This week the U.S. Senate has been negotiating a new stimulus package as the country enters the sixth month of the COVID-19 pandemic. Negotiations have seemingly stalled with Republicans and Democrats at odds on how much money to give to states and municipalities that are struggling to survive during a historic economic downturn.
Milwaukee County Executive David Crowley says that any package is better than no package. The county is currently facing a $42.5 million budget gap and it has had a lot of added financial stress due to the pandemic.
Crowley says that COVID-19 has a $300 million impact on the county.
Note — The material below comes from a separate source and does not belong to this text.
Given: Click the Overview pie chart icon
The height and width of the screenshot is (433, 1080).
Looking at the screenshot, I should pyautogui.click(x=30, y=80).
That comes from a mix of loss of revenue, re-opening costs, and continuing to provide critical services during the pandemic. “Without any additional direct and flexible funding, Milwaukee County which is also the economic engine of the state, won’t be able to address many of the needs our business owners and residents have,” he says.
During the first stimulus package in March, Milwaukee was slated to receive $165 million in funding, but the final bill gave just $62 million to the county and gave the rest to the state to decide how it would be distributed. Crowley is hoping that in the next package, Milwaukee County will be more of a focus as the county with the highest rate of infection of COVID-19.
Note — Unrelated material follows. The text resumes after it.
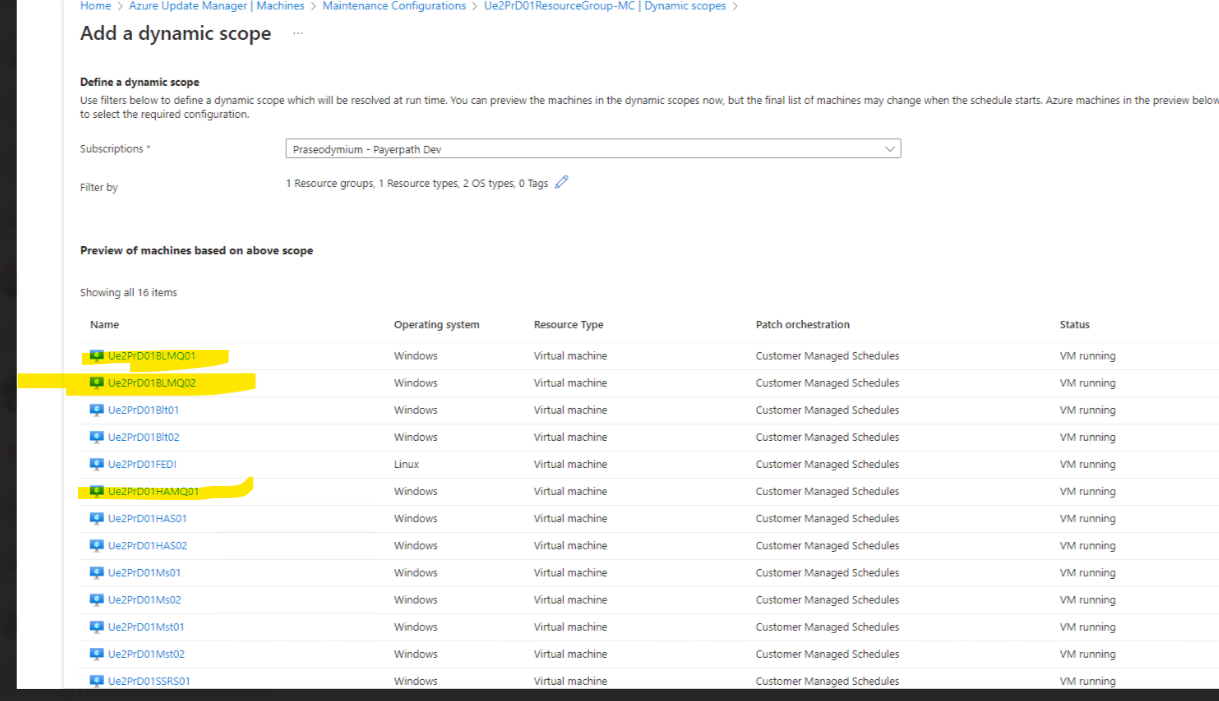The image size is (1219, 701).
Task: Sort by the Status column header
Action: (x=1074, y=324)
“With the Democratic proposal, it would mean we are actually able to meet the needs of our residents here within Milwaukee County. Again, when you think about our lost revenue, our re-opening costs, and the demands for many of our services, the money the Democrats are proposing would give us a cushion to do that, even though it’s not enough,” says Crowley.
Inaction is what Crowley fears the most as talks seem to be halted. “No act is the worst action that could be taken,” he says.
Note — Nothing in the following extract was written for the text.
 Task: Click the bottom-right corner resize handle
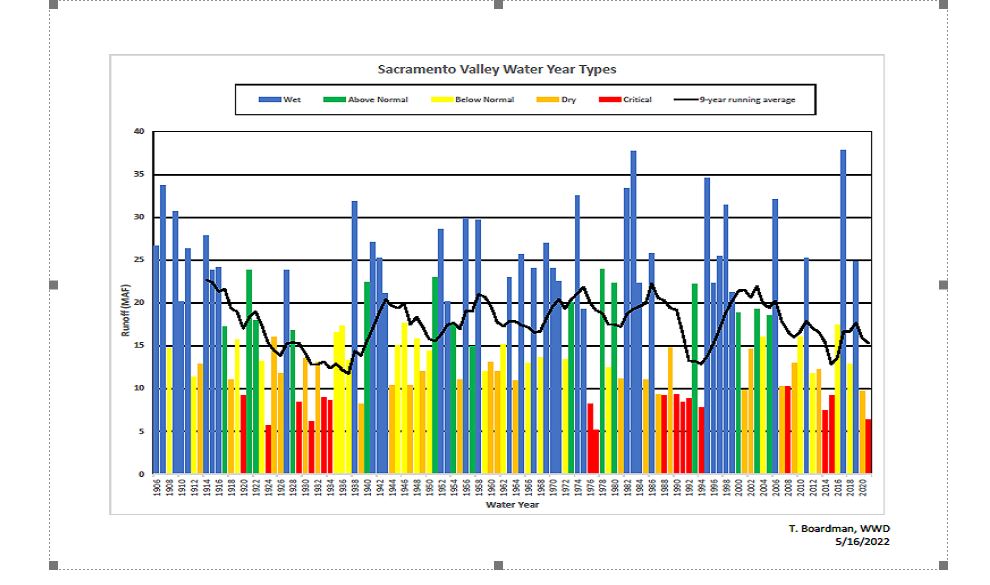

He is not just relying on the federal government to help raise funds for the county but is lobbying the state to allow counties to create their own new taxes. He wants the ability to implement a 1% sales tax on certain items in Milwaukee County, which he says would help fund the county and not have to focus on increasing property taxes each time the county needs new funds.
“At the end of the day, if the state doesn’t want local municipalities to continue every two years to hammer them about what our local needs are every budget cycle, this is something they can give us, this is a tool in our toolbox to make sure we are meeting the needs of our residents,” says Crowley.